• _Try it_:
Which lines run from the one with "Screen dimensions: 900x736" through the end of the data? Retype them exactly, without pictures.

• _Input_:
══════════
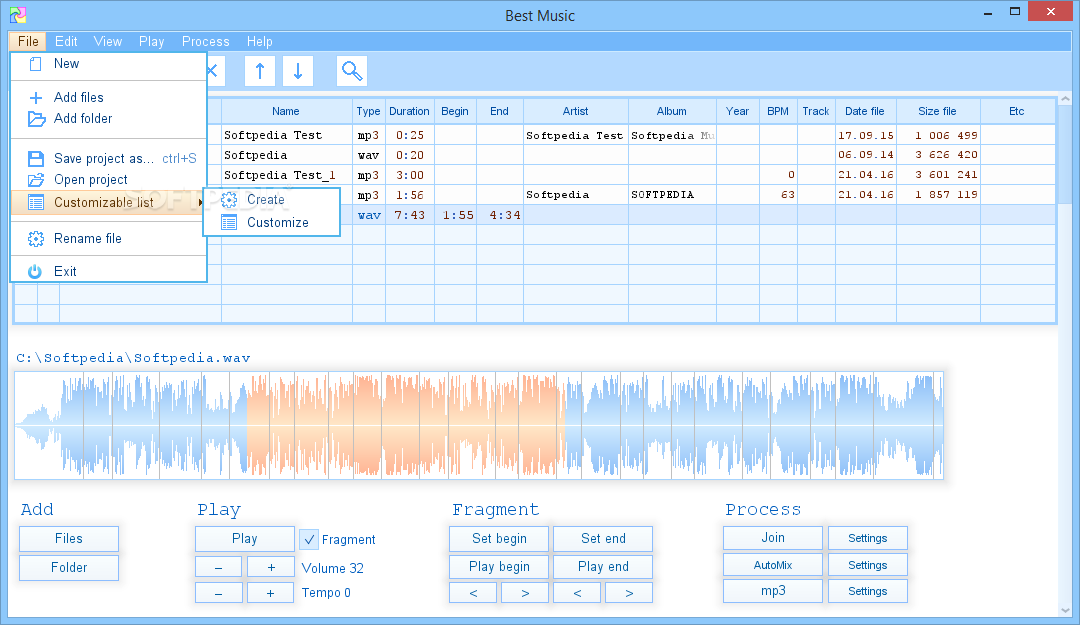The width and height of the screenshot is (1080, 625).
Task: Increase volume with the plus button
Action: [270, 567]
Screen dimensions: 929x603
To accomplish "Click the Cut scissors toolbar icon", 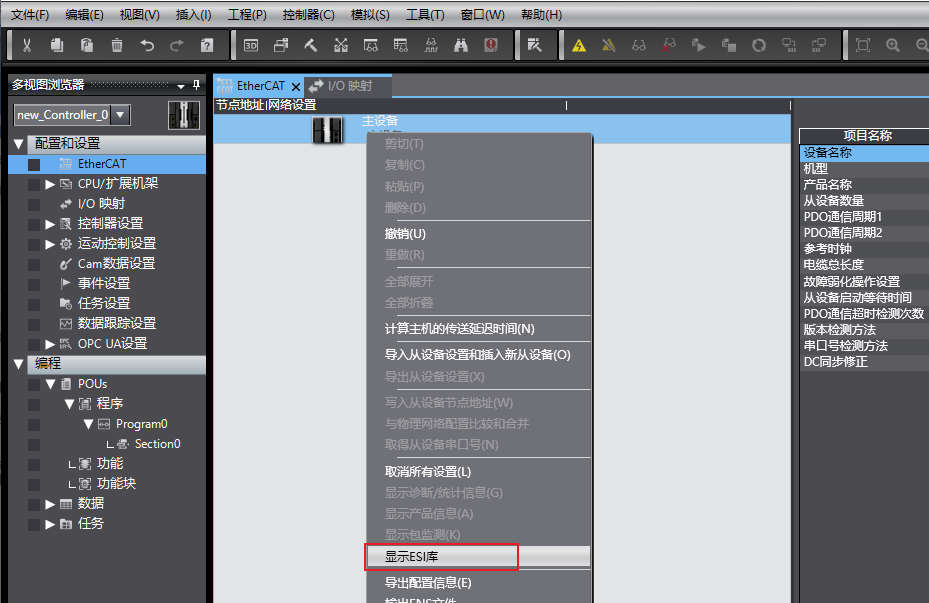I will 27,45.
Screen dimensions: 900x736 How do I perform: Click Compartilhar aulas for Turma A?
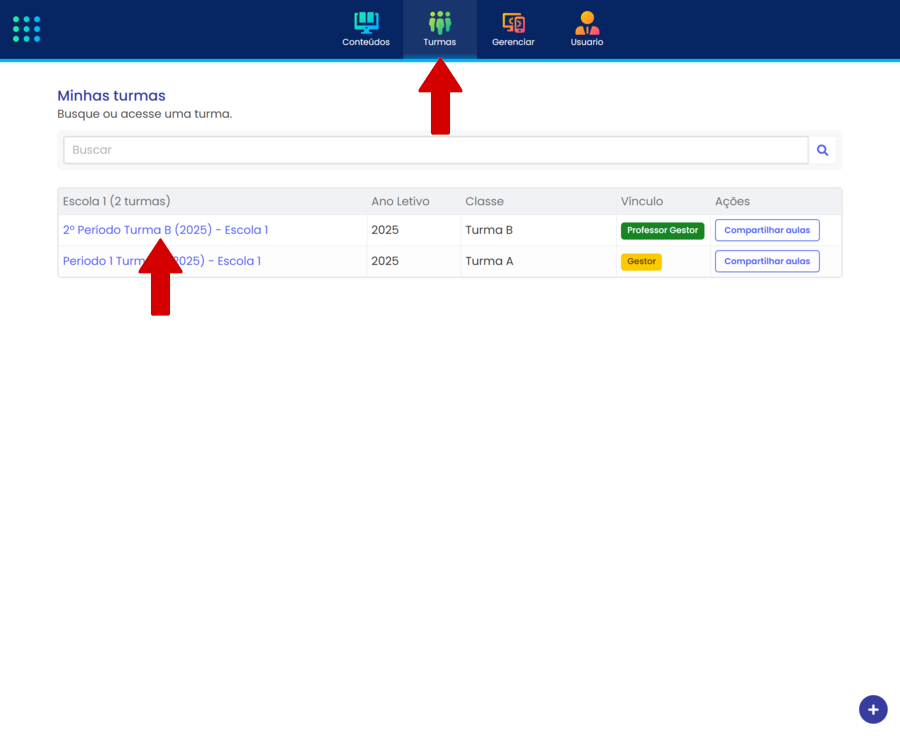click(x=767, y=261)
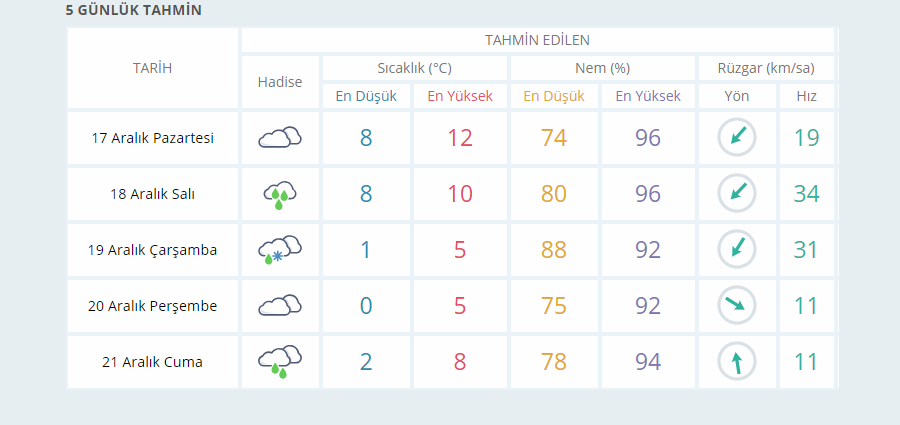Click the 19 Aralık Çarşamba date cell
The height and width of the screenshot is (425, 900).
153,250
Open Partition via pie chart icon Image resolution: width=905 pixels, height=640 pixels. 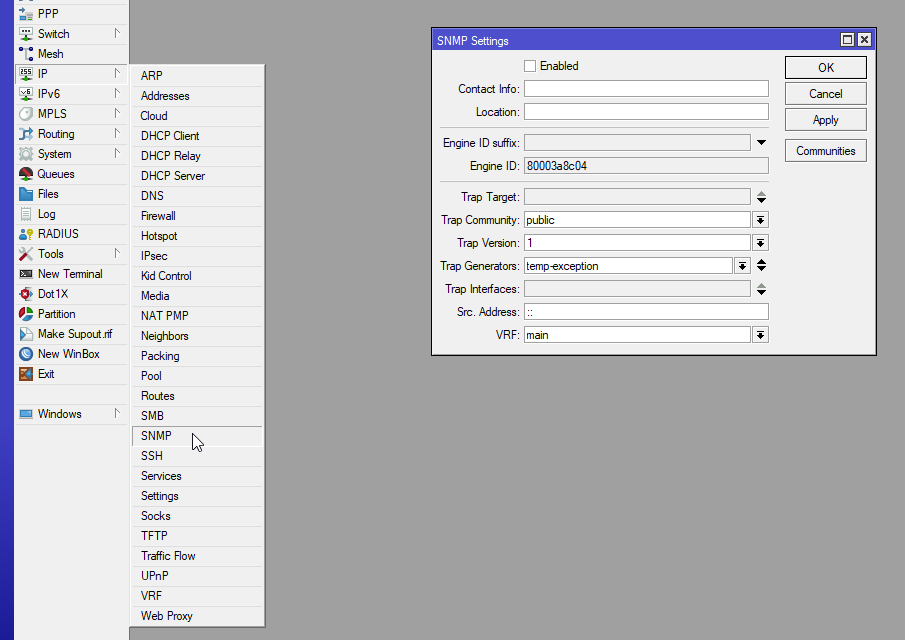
══════════
• _Solution to this task_:
Screen dimensions: 900x736 How do I perform: Click Compartilhar aulas for Turma A?
click(x=767, y=261)
Click the 19 Aralık Çarşamba date cell
The height and width of the screenshot is (425, 900).
153,250
Open Partition via pie chart icon Image resolution: width=905 pixels, height=640 pixels. 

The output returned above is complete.